"My one regret in life is that I am not someone else." - Woody Allen
Inside a Melbourne Tram |
He was the Melbourne 200-City-Bulleen bus driver and he had just been forced to brake for a man in double dreadlocks who had walked in front of the bus to get to its door. Unfazed and unsconned, Dreadlocks swiped his ticket and sat down in front of me.
I'd realized the bus driver was a wise guy, when I'd gotten onto the bus and asked whether it went down Johnston Street, which was not far away. "Yes next turn I make is into Elgin Street," he had replied. Adding, "Elgin Street turns into Johnston. Then I turn onto Studley Park Road and go left at Princess, right into Willsmere, left into Kirkby Street. Then I get to Bulleen road and make a right at Thompson's Road, another right at Manningham and then it's right at Williams Road and then I get off and go to the pub for a beer".

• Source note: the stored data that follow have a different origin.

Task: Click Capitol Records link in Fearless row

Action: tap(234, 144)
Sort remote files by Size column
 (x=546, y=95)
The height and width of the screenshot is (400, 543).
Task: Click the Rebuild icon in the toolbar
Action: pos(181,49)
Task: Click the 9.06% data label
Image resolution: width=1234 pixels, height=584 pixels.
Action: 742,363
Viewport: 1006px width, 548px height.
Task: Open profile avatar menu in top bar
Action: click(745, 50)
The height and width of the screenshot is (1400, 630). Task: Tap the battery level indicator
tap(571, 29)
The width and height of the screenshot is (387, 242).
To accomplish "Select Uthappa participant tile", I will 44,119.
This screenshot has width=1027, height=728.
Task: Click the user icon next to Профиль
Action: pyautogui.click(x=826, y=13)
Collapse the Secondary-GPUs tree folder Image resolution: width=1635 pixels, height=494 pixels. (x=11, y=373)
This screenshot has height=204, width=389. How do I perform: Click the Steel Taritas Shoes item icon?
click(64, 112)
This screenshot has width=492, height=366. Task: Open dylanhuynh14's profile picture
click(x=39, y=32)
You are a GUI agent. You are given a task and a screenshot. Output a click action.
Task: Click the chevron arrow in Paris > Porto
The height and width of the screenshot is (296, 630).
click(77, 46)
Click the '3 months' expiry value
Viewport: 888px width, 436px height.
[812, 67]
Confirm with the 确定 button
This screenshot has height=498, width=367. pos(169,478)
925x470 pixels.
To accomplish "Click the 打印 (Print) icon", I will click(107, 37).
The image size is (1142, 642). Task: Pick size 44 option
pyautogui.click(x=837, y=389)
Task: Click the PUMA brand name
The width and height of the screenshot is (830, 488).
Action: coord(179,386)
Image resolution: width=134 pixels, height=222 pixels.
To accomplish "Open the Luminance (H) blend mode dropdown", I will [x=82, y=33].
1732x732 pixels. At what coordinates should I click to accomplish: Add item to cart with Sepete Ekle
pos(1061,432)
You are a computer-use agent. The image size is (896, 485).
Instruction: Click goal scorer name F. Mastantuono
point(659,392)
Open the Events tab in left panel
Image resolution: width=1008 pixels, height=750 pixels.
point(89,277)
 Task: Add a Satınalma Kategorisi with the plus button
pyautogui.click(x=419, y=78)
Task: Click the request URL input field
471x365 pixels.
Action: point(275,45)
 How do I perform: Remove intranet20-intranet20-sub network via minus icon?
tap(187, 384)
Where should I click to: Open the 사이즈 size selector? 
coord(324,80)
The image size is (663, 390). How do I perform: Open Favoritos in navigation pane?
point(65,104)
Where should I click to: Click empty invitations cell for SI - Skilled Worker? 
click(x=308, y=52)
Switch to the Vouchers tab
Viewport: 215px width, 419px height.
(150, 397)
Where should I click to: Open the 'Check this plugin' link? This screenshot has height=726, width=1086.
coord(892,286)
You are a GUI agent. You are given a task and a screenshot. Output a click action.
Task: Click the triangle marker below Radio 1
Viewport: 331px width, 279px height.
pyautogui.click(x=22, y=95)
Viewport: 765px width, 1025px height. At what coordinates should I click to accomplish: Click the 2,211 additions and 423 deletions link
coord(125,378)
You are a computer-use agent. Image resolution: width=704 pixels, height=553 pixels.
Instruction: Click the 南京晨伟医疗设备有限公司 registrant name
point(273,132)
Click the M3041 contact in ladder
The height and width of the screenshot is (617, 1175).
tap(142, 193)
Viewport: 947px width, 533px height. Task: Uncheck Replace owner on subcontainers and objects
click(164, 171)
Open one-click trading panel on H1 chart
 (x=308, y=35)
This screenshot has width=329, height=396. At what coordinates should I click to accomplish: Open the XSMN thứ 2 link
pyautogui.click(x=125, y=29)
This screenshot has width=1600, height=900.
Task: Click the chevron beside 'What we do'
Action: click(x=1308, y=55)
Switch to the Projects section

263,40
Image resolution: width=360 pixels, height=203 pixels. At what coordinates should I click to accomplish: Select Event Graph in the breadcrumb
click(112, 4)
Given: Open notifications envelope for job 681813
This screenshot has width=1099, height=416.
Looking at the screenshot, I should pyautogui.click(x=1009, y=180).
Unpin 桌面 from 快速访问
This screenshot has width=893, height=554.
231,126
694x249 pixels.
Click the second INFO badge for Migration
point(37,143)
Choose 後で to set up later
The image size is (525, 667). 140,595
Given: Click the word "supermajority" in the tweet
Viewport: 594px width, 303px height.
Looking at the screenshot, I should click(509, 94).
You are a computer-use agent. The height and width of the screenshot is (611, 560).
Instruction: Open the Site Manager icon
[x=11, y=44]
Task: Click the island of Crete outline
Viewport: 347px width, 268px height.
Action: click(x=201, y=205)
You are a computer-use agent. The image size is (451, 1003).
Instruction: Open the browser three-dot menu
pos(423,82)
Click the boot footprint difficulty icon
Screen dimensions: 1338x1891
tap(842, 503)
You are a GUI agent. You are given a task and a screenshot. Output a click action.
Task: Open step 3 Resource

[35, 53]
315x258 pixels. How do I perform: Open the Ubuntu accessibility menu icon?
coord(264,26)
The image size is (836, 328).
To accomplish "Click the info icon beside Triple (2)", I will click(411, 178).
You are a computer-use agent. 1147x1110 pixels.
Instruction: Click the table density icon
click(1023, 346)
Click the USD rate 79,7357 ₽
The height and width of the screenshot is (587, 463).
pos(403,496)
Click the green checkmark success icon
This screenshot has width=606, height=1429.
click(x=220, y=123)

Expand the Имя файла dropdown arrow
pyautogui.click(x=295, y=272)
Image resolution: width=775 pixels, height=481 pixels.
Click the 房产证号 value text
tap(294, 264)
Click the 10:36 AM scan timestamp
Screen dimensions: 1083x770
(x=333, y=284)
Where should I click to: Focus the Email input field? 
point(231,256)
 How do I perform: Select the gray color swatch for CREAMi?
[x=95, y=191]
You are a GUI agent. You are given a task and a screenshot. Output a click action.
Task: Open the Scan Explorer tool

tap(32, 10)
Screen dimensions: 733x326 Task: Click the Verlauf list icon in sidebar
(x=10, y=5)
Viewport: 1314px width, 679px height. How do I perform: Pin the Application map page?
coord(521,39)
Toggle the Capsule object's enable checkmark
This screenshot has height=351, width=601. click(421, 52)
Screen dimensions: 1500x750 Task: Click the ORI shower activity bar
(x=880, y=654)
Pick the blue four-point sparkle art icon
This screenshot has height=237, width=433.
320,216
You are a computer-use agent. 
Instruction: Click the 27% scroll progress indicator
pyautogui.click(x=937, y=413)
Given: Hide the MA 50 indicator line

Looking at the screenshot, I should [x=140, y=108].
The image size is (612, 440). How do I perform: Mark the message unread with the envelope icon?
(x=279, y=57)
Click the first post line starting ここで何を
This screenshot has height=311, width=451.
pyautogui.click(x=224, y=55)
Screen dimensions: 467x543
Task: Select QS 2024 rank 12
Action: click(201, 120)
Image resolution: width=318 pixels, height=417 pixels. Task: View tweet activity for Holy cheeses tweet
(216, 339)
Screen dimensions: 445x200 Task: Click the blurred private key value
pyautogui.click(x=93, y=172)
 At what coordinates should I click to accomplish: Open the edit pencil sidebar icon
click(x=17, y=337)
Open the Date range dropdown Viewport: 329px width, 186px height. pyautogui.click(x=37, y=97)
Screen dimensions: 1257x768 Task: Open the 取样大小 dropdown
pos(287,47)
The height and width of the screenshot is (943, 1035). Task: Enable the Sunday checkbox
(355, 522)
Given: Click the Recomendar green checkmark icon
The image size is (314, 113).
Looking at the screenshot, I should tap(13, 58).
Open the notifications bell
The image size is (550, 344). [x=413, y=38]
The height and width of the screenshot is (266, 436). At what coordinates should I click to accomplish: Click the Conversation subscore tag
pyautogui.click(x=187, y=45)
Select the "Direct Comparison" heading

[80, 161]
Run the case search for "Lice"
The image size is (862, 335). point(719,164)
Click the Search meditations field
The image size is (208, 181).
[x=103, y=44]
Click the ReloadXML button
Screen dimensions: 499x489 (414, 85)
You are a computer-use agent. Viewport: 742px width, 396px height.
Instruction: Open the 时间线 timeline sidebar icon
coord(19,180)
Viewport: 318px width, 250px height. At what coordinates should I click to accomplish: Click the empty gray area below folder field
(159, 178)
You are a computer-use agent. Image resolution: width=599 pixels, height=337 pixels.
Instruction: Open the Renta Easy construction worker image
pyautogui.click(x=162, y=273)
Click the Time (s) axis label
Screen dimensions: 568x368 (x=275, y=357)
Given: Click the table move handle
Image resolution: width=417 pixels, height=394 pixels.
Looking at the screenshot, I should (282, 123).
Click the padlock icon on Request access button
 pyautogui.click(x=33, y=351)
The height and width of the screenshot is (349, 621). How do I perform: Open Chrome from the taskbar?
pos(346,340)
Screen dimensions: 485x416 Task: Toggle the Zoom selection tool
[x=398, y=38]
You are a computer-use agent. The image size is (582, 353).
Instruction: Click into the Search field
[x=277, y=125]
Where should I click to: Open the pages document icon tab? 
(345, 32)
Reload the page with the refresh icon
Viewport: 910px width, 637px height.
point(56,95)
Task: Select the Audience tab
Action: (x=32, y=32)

I thanked him and smiled. But it was his comment to the nearly-sconned man that got to me. And I think, that's what did it. That's what triggered the memories and the longing.
The laconic irreverence of the stereotypical Australian. Had I heard the same sentence spoken by an actor in an Australian film, or in an ad for Fosters I would have found it over the top; at worse embarrassing, at best ridiculous. But coming from the horse's mouth as it were, it was reassuring. The best and worst of Australia was apparently alive and well.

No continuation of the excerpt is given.